[[ STORED DATA, beginning ]]

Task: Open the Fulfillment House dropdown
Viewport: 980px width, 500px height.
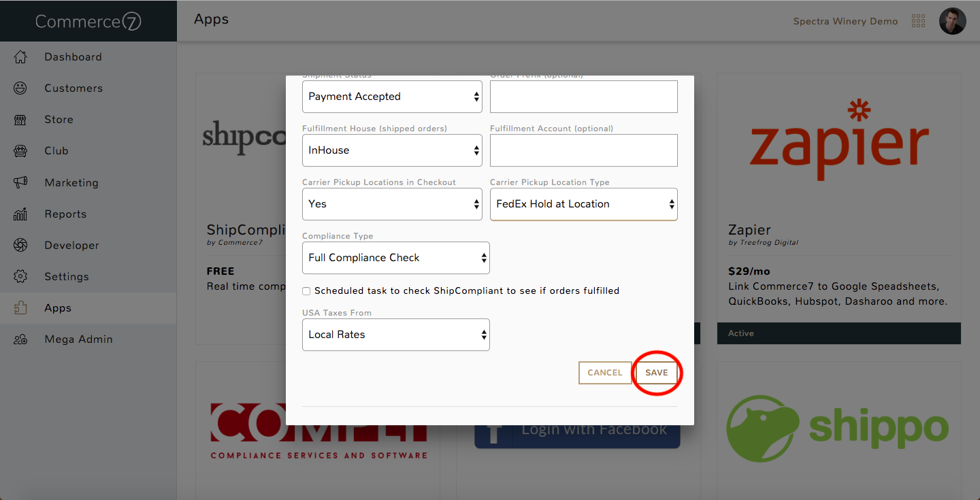Action: pyautogui.click(x=392, y=150)
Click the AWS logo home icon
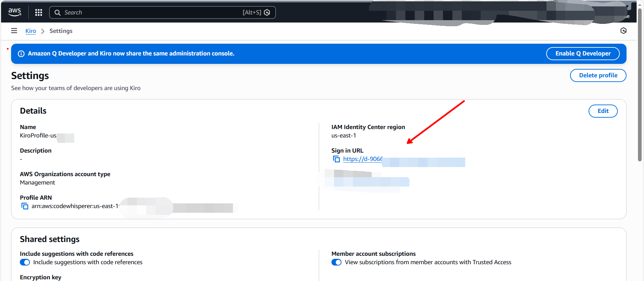The image size is (644, 281). (x=14, y=12)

[[ STORED DATA, end ]]

**WORK REQUIRED**
Retype every record above exactly as written, but leave out the pictures.

**WRITTEN REPLY**
Task: Open the Fulfillment House dropdown
Viewport: 980px width, 500px height.
Action: pyautogui.click(x=392, y=150)
Click the AWS logo home icon
The image size is (644, 281). (x=14, y=12)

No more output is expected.